Fleecing Thoughts
A week ago we saw this headline in The Philadelphia Inquirer:
“Tioga terminal lands weekly Puerto Rican contract”… and the story went on to say; “Sea Star Line L.L.C., of Jacksonville, Fla., wants to expand and bring products, including pharmaceuticals manufactured in Puerto Rico, to the Northeastern United States …
“Sea Star’s 792-foot El Faro will arrive Fridays at Tioga …
“The business is expected to create 60 to 70 jobs for longshoremen …
“The Philadelphia Regional Port Authority has estimated 191 direct jobs will result from the weekly service …
“Like the airline industry, ports have felt the squeeze of the economic downturn. Last year, total cargo at the Philadelphia port was down 18 percent … ”
792 feet long, huh? And even before the ” $ 300 million” dredging project gets underway! Well, if the USS JFK, the SS United States (The “Big U”) and the USS New Jersey all made the trip up the Delaware without mishap – then what’s all this nonsense about “Dredging = Jobs”?
It would be more appropriate to say, “Dredging = Taxpayer Ripoffs”. In our Vol. XII, Art. 21 commentary we said that, “The price being ‘confirmed’ was still being quoted in the press release as ‘ $ 300 million’, but as most people know, that figure isn’t anywhere near what the true cost of such a project would be. We’re not accusing anyone of telling deliberate falsehoods … we prefer to think that they ‘don’t know what they’re talking about’ … but whatever the reason, there’s no excuse for that kind of ignorance. Here’s what the job seekers should have been told:
– Five feet of sludge dredged from a channel more than 100 miles in length, with a reasonable width of 1300 feet, would require a disposal area of about 85,000 acres. This volume of sludge and slime would cover an area equal in size to the 19,000 acre Island of Manhattan to a depth of approximately four-and-a-half feet.

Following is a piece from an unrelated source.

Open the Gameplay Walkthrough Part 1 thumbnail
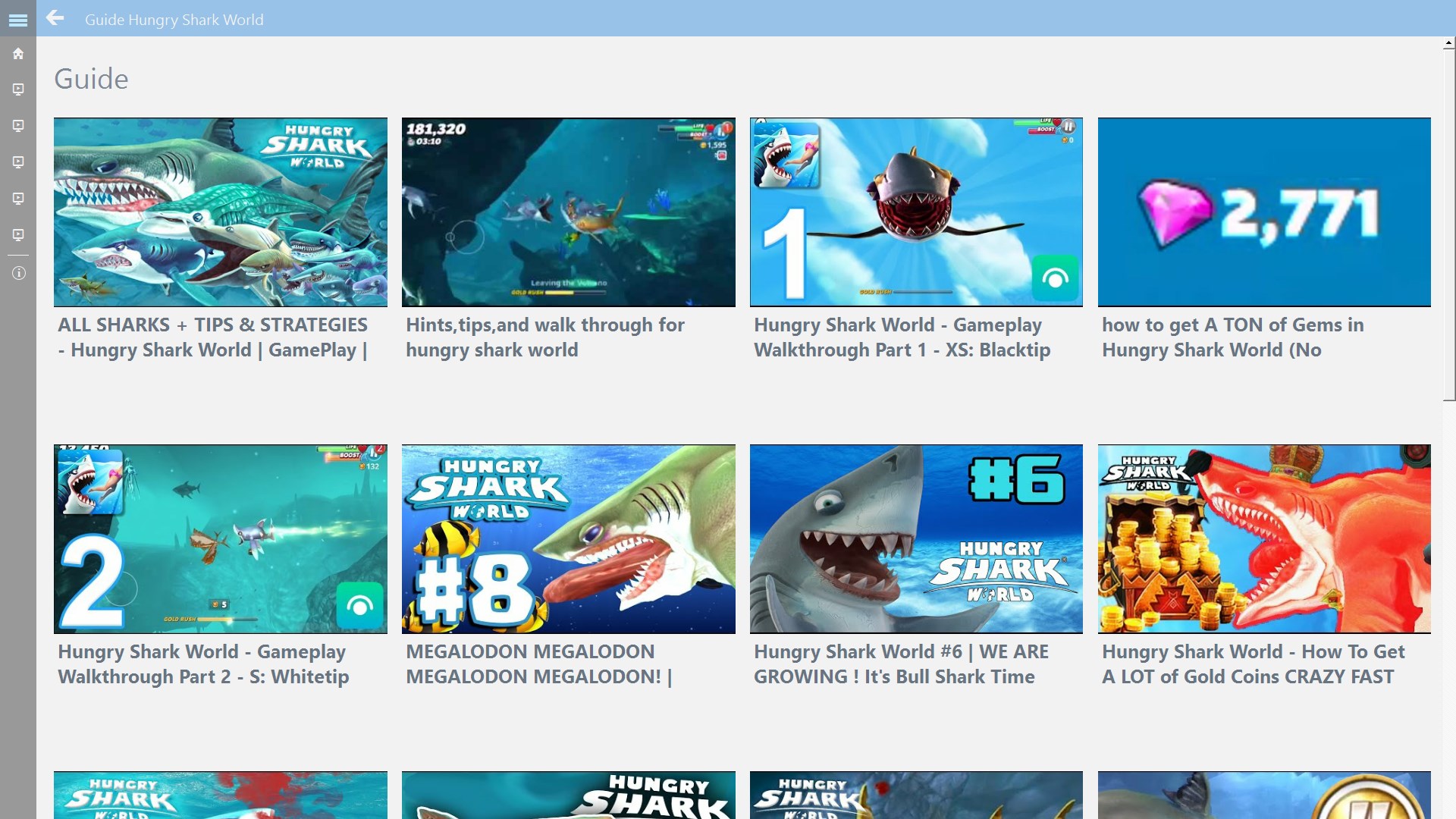Viewport: 1456px width, 819px height. 916,212
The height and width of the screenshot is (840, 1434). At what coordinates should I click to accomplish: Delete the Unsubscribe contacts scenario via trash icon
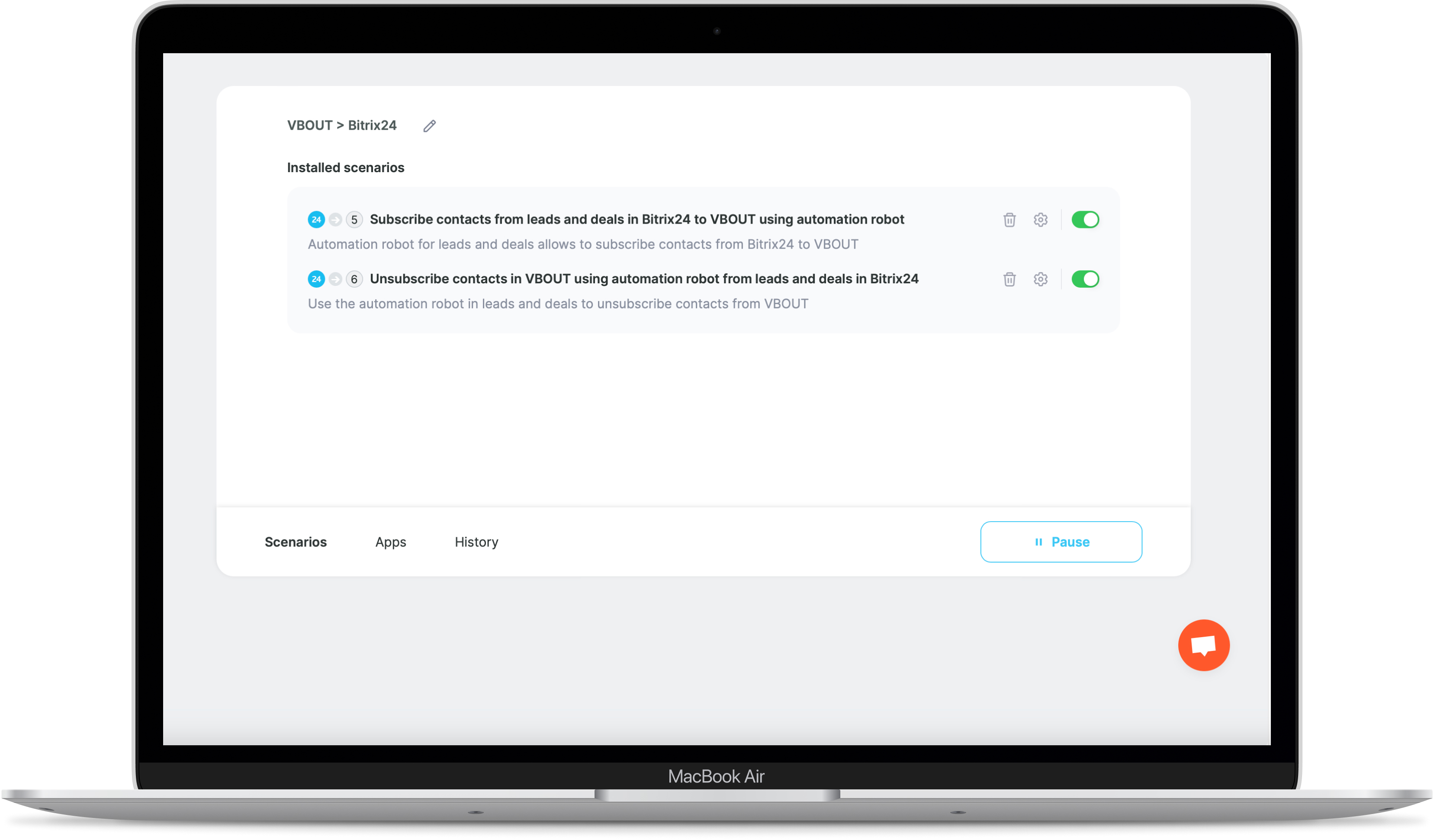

– The cost to transport and spread this volume of spoil over widely scattered Pennsylvania communities would exceed the cost dredging operations.
– In a project already underway, the Port Authority and the Army Corps of Engineers will be dredging New York’s much shorter channels, night and day, seven days a week, through the next decade … and are committed to a $ 2.25 billion cost.
– Ship owners would never permit ‘megaships’ to stray 100 miles from the sea lanes.”
Simply put – when buyers demand goods, appropriately sized ships will deliver those goods. Without jobs, however, there are few buyers, limited demands for goods, and smaller ships making deliveries. It follows, therefore, that the dredging proposal is just another way of fleecing the sheep.